[PERFORM] Large # of rows in query extremely slow, not using index

2004-09-13 Thread Stephen Crowley
Does postgres cache the entire result set before it begins returning
data to the client?

I have a table with ~8 million rows and I am executing a query which
should return about ~800,000 rows. The problem is that as soon as I
execute the query it absolutely kills my machine and begins swapping
for 5 or 6 minutes before it begins returning results. Is postgres
trying to load the whole query into memory before returning anything?
Also, why would it choose not to use the index? It is properly
estimating the # of rows returned. If I set enable_seqscan to off it
is just as slow.

Running postgres 8.0 beta2 dev2

explain select * from island_history where date='2004-09-07' and stock='QQQ';
QUERY PLAN
---
 Seq Scan on island_history  (cost=0.00..266711.23 rows=896150 width=83)
   Filter: ((date = '2004-09-07'::date) AND ((stock)::text = 'QQQ'::text))
(2 rows)

Any help would be appreciated

--Stephen

 Table public.island_history
  Column  |  Type  | Modifiers
--++---
 date | date   | not null
 stock| character varying(6)   |
 time | time without time zone | not null
 reference_number | numeric(9,0)   | not null
 message_type | character(1)   | not null
 buy_sell_ind | character(1)   |
 shares   | numeric(6,0)   |
 remaining_shares | numeric(6,0)   |
 price| numeric(10,4)  |
 display  | character(1)   |
 match_number | numeric(9,0)   | not null
Indexes:
island_history_pkey PRIMARY KEY, btree (date, reference_number,
message_type, time, match_number)
island_history_date_stock_time btree (date, stock, time)
island_history_oid btree (oid)

---(end of broadcast)---
TIP 8: explain analyze is your friend


Re: [PERFORM] Large # of rows in query extremely slow, not using index

2004-09-13 Thread Stephen Crowley
On Mon, 13 Sep 2004 21:11:07 -0400, Tom Lane [EMAIL PROTECTED] wrote:
 Stephen Crowley [EMAIL PROTECTED] writes:
  Does postgres cache the entire result set before it begins returning
  data to the client?
 
 The backend doesn't, but libpq does, and I think JDBC does too.
 
 I'd recommend using a cursor so you can FETCH a reasonable number of
 rows at a time.

That is incredible. Why would libpq do such a thing? JDBC as well? I
know oracle doesn't do anything like that, not sure about mysql. Is
there any way to turn it off? In this case I was just using psql but
will be using JDBC for the app.  About cursors, I thought a jdbc
ResultSet WAS a cursor, am I mistaken?

Thanks,
Stephen

---(end of broadcast)---
TIP 2: you can get off all lists at once with the unregister command
(send unregister YourEmailAddressHere to [EMAIL PROTECTED])

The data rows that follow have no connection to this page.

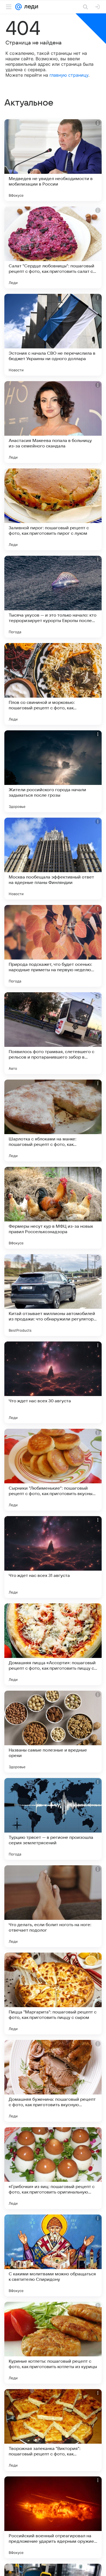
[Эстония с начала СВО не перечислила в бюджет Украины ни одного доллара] (53, 335)
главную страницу (68, 75)
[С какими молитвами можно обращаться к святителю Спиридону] (53, 2255)
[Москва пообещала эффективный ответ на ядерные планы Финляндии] (53, 858)
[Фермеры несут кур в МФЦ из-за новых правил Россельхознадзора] (53, 1208)
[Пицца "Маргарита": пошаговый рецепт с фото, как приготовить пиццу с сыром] (53, 1993)
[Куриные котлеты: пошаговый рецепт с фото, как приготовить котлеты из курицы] (53, 2343)
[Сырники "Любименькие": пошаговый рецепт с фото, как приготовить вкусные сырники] (53, 1470)
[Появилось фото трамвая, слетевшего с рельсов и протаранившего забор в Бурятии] (53, 1033)
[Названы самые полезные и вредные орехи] (53, 1732)
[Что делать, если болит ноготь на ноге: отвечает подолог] (53, 1906)
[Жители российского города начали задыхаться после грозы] (53, 771)
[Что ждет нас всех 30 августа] (53, 1382)
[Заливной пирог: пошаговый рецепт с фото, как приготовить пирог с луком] (53, 509)
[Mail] (18, 6)
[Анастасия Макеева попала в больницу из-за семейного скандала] (53, 422)
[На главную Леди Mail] (30, 6)
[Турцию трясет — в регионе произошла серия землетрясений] (53, 1819)
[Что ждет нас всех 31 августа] (53, 1557)
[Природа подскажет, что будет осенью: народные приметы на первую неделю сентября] (53, 946)
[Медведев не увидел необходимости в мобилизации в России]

Re: [PERFORM] Large # of rows in query extremely slow, not using index

2004-09-14 Thread Stephen Crowley
Problem solved.. I set the fetchSize to a reasonable value instead of
the default of unlimited  in the PreparedStatement and now the query
is . After some searching it seeems this is a common problem, would it
make sense to change the default value to something other than 0 in
the JDBC driver?

If I get some extra time I'll look into libpq and see what is required
to fix the API. Most thirdparty programs and existing JDBC apps won't
work with the current paradigm when returning large result sets.

Thanks,
Stephen



On Mon, 13 Sep 2004 21:49:14 -0400, Tom Lane [EMAIL PROTECTED] wrote:
 Stephen Crowley [EMAIL PROTECTED] writes:
  On Mon, 13 Sep 2004 21:11:07 -0400, Tom Lane [EMAIL PROTECTED] wrote:
  Stephen Crowley [EMAIL PROTECTED] writes:
  Does postgres cache the entire result set before it begins returning
  data to the client?
 
  The backend doesn't, but libpq does, and I think JDBC does too.
 
  That is incredible. Why would libpq do such a thing?
 
 Because the API it presents doesn't allow for the possibility of query
 failure after having given you back a PGresult: either you have the
 whole result available with no further worries, or you don't.
 If you think it's incredible, let's see you design an equally
 easy-to-use API that doesn't make this assumption.
 
 (Now having said that, I would have no objection to someone extending
 libpq to offer an alternative streaming API for query results.  It
 hasn't got to the top of anyone's to-do list though ... and I'm
 unconvinced that psql could use it if it did exist.)

---(end of broadcast)---
TIP 1: subscribe and unsubscribe commands go to [EMAIL PROTECTED]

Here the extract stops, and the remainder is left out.